The power and pitfalls of IL-12

In this issue of Blood, Pegram and colleagues describe the ability to improve adoptive T-cell therapies by engineering T cells to secrete the potent proinflammatory cytokine IL-12.¹  These exciting findings significantly extend previous observations made in a murine melanoma model targeting naturally occurring tumor antigens.^2,3 

Despite its discovery more than 20 years ago and the flurry of research related to its biologic function, IL-12 remains a controversial cytokine as a therapeutic anticancer agent.⁴  The benefits of administering IL-12 systemically were demonstrated in multiple preclinical studies through the early 1990s, but these promising findings never translated into successful human clinical trials.⁵  One of the major issues that limited the clinical development of IL-12 were the reported dose-limiting toxicities, which included fevers, elevated hepatic enzymes, hemodynamic instability, and in some cases death.⁴ 

Notwithstanding these setbacks, the importance of IL-12 for inducing an immune response against cancer is undeniable and the quest for using this potent cytokine for the immunotherapy of cancer continues.^5,6  The findings by Pegram et al show a translatable method for harnessing the beneficial effects of IL-12 that may also minimize the hazardous outcomes associated with its use (see figure).

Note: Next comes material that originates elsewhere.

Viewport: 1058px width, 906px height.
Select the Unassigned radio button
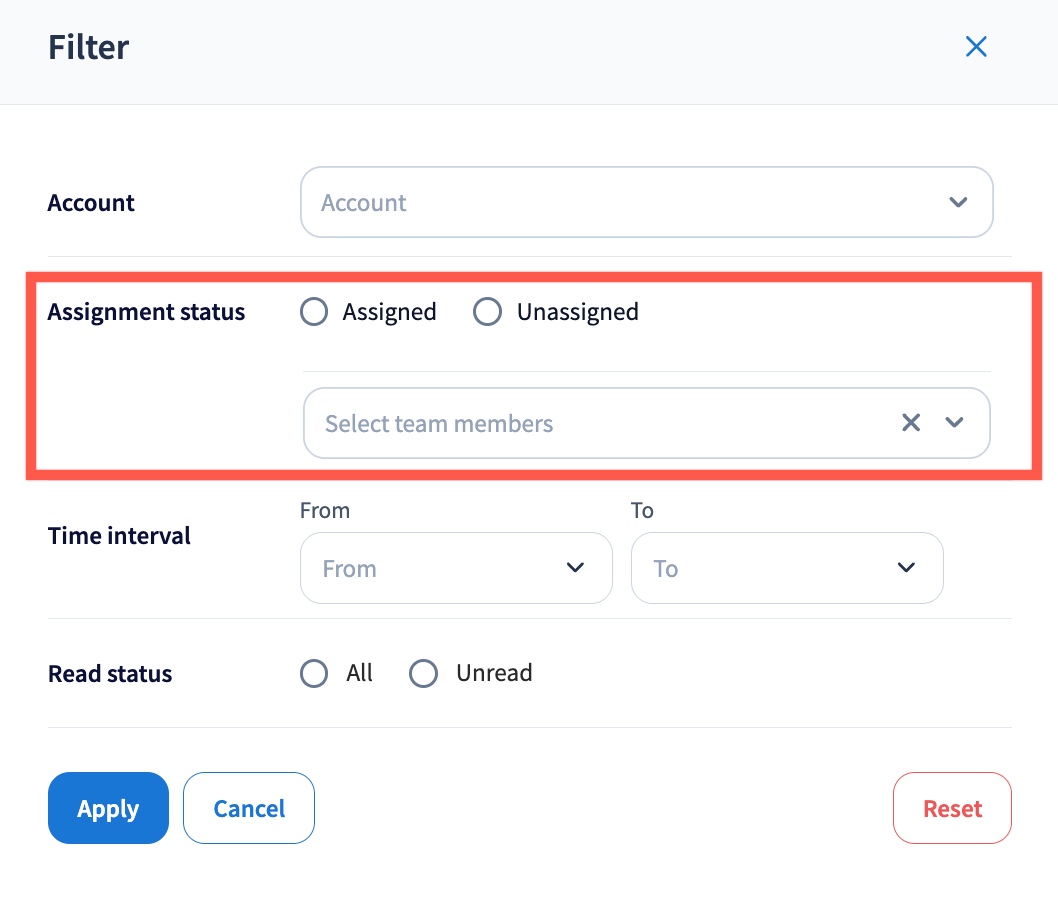point(487,312)
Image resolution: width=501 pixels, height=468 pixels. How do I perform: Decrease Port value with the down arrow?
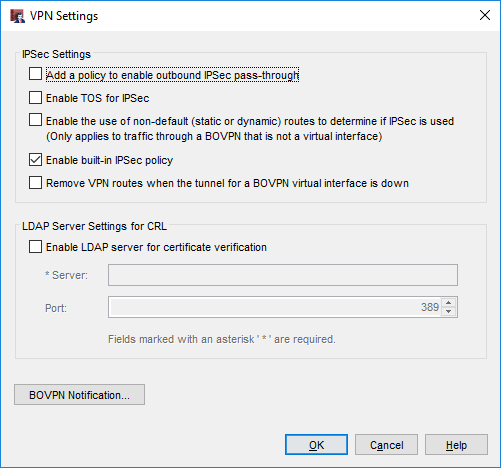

CD19 is an attractive tumor antigen target because it is robustly expressed by some leukemias and lymphomas. It is expressed by normal B lymphocytes, but not by other vital tissues. Although depleting CD19 results in the ablation of B cells, patients can be treated with infusions of immunoglobulins. CD19 has been recently targeted by a number of groups, including Brentjens.^7,8  This approach is encouraging and it is conceivable that gene-engineered T cells targeting CD19 might eventually replace allogeneic bone marrow transplantation as a curative regimen for a subset of patients with B-cell malignancies. The use of a single-chain functional IL-12 molecule represents a welcome addition to this therapy, because it may eliminate the need for lymphodepletion and high-dose IL-2 used in current regimens.

In their study, Pegram and colleagues show the critical need for autocrine production of IL-12 and IFN-γ to enhance the effects of adoptively transferred T cells. They also suggest that CD4⁺ T cells expressing IL-12 enhance the function of co-transferred CD8⁺ T cells and may be important for overcoming negative regulatory factors induced by tumors.¹ 

Additional mechanisms ascribed to IL-12 include the ability to functionally reprogram myeloid-derived cells. Growing tumor masses can create an immunosuppressive microenvironment orchestrated by cellular infiltrates such as myeloid-derived suppressor cells, alternatively activated macrophages, and functionally impaired dendritic cells. Surprisingly, the majority of cells expressing the functional IL-12 receptor-β2 subunit within the tumor microenvironment are of myeloid origin.²  Sensitization of these cells by IL-12 likely triggers an acute inflammatory environment that enables improvements in antigen presentation and T-cell co-stimulation within tumors.² 

Interestingly, Pegram et al noted that they did not observe toxicities in this study, although targeting human CD19 in this complex mouse might not fully capture all the toxicities. Others have observed toxicities from IL-12 production by T cells³  and so the issue might be seen in future clinical trials. It is difficult to predict the replicative potential of transferred T cells because every daughter cell of the gene-engineered T cell will also be producing supra-physiologic amounts of IL-12. Current safety measures that are being explored include the use of an inducible NFAT promoter, incorporation of suicide genes, or the use of molecular on/off promoter switches controlled by the systemic administration of a third-party drug.^9,10  Carefully conducted clinical trials will be needed to assess whether the benefits of gene engineering T cells with IL-12 outweigh the risks.